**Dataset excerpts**
========================================================================

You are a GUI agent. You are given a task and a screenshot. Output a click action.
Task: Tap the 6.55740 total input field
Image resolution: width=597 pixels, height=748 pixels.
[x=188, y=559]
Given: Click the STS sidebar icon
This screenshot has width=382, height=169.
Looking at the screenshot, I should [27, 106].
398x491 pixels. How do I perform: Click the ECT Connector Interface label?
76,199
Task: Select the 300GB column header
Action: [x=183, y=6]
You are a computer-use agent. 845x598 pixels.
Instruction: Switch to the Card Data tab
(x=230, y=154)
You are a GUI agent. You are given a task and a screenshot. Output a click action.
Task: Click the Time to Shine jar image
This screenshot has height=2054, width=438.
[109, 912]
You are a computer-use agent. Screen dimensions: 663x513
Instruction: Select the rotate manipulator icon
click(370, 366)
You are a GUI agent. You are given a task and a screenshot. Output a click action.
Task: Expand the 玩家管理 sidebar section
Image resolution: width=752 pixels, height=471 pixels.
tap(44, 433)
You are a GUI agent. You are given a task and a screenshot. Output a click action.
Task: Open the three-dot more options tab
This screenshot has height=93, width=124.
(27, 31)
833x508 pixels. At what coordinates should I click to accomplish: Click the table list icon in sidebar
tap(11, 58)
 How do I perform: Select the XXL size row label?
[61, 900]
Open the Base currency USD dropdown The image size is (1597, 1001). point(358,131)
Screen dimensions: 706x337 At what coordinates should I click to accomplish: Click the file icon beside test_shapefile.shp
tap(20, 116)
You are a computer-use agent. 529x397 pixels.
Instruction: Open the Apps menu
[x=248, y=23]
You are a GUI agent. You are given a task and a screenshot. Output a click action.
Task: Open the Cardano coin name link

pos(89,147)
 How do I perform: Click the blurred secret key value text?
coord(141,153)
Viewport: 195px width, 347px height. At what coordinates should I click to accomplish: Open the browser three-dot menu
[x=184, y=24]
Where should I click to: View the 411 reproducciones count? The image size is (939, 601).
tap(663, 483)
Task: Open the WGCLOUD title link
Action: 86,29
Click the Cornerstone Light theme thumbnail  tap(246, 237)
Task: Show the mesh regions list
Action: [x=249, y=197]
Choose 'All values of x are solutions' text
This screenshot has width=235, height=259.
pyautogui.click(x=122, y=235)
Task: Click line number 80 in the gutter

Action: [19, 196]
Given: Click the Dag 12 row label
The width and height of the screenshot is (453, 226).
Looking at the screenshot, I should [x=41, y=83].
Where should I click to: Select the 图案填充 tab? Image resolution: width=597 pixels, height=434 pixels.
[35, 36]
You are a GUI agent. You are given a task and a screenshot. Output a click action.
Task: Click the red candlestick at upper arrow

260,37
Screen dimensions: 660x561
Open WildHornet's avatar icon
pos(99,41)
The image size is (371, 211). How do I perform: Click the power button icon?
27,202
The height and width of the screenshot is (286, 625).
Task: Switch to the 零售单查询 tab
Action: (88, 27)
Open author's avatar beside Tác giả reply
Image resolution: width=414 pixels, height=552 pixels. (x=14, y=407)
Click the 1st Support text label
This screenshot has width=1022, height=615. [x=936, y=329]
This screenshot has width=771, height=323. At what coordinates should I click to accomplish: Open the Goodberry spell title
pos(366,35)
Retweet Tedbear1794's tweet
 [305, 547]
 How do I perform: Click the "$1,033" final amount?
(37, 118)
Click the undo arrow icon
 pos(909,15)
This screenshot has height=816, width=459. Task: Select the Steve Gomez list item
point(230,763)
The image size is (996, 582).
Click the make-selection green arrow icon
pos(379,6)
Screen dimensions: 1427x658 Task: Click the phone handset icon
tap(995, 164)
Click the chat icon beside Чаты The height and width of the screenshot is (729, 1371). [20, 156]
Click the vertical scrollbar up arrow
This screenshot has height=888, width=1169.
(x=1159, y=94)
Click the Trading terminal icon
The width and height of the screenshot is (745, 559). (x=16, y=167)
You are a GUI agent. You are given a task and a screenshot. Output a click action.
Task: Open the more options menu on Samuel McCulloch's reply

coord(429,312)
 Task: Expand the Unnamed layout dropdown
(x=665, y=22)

========================================================================

**Work instructions**
Would you write out all of the data exactly as given?

**Exercise solution**
You are a GUI agent. You are given a task and a screenshot. Output a click action.
Task: Tap the 6.55740 total input field
Image resolution: width=597 pixels, height=748 pixels.
[x=188, y=559]
Given: Click the STS sidebar icon
This screenshot has width=382, height=169.
Looking at the screenshot, I should [27, 106].
398x491 pixels. How do I perform: Click the ECT Connector Interface label?
76,199
Task: Select the 300GB column header
Action: [x=183, y=6]
You are a computer-use agent. 845x598 pixels.
Instruction: Switch to the Card Data tab
(x=230, y=154)
You are a GUI agent. You are given a task and a screenshot. Output a click action.
Task: Click the Time to Shine jar image
This screenshot has height=2054, width=438.
[109, 912]
You are a computer-use agent. Screen dimensions: 663x513
Instruction: Select the rotate manipulator icon
click(370, 366)
You are a GUI agent. You are given a task and a screenshot. Output a click action.
Task: Expand the 玩家管理 sidebar section
Image resolution: width=752 pixels, height=471 pixels.
tap(44, 433)
You are a GUI agent. You are given a task and a screenshot. Output a click action.
Task: Open the three-dot more options tab
This screenshot has height=93, width=124.
(27, 31)
833x508 pixels. At what coordinates should I click to accomplish: Click the table list icon in sidebar
tap(11, 58)
 How do I perform: Select the XXL size row label?
[61, 900]
Open the Base currency USD dropdown The image size is (1597, 1001). point(358,131)
Screen dimensions: 706x337 At what coordinates should I click to accomplish: Click the file icon beside test_shapefile.shp
tap(20, 116)
You are a computer-use agent. 529x397 pixels.
Instruction: Open the Apps menu
[x=248, y=23]
You are a GUI agent. You are given a task and a screenshot. Output a click action.
Task: Open the Cardano coin name link

pos(89,147)
 How do I perform: Click the blurred secret key value text?
coord(141,153)
Viewport: 195px width, 347px height. At what coordinates should I click to accomplish: Open the browser three-dot menu
[x=184, y=24]
Where should I click to: View the 411 reproducciones count? The image size is (939, 601).
tap(663, 483)
Task: Open the WGCLOUD title link
Action: 86,29
Click the Cornerstone Light theme thumbnail  tap(246, 237)
Task: Show the mesh regions list
Action: [x=249, y=197]
Choose 'All values of x are solutions' text
This screenshot has width=235, height=259.
pyautogui.click(x=122, y=235)
Task: Click line number 80 in the gutter

Action: [19, 196]
Given: Click the Dag 12 row label
The width and height of the screenshot is (453, 226).
Looking at the screenshot, I should [x=41, y=83].
Where should I click to: Select the 图案填充 tab? Image resolution: width=597 pixels, height=434 pixels.
[35, 36]
You are a GUI agent. You are given a task and a screenshot. Output a click action.
Task: Click the red candlestick at upper arrow

260,37
Screen dimensions: 660x561
Open WildHornet's avatar icon
pos(99,41)
The image size is (371, 211). How do I perform: Click the power button icon?
27,202
The height and width of the screenshot is (286, 625).
Task: Switch to the 零售单查询 tab
Action: (88, 27)
Open author's avatar beside Tác giả reply
Image resolution: width=414 pixels, height=552 pixels. (x=14, y=407)
Click the 1st Support text label
This screenshot has width=1022, height=615. [x=936, y=329]
This screenshot has width=771, height=323. At what coordinates should I click to accomplish: Open the Goodberry spell title
pos(366,35)
Retweet Tedbear1794's tweet
 [305, 547]
 How do I perform: Click the "$1,033" final amount?
(37, 118)
Click the undo arrow icon
 pos(909,15)
This screenshot has height=816, width=459. Task: Select the Steve Gomez list item
point(230,763)
The image size is (996, 582).
Click the make-selection green arrow icon
pos(379,6)
Screen dimensions: 1427x658 Task: Click the phone handset icon
tap(995, 164)
Click the chat icon beside Чаты The height and width of the screenshot is (729, 1371). [20, 156]
Click the vertical scrollbar up arrow
This screenshot has height=888, width=1169.
(x=1159, y=94)
Click the Trading terminal icon
The width and height of the screenshot is (745, 559). (x=16, y=167)
You are a GUI agent. You are given a task and a screenshot. Output a click action.
Task: Open the more options menu on Samuel McCulloch's reply

coord(429,312)
 Task: Expand the Unnamed layout dropdown
(x=665, y=22)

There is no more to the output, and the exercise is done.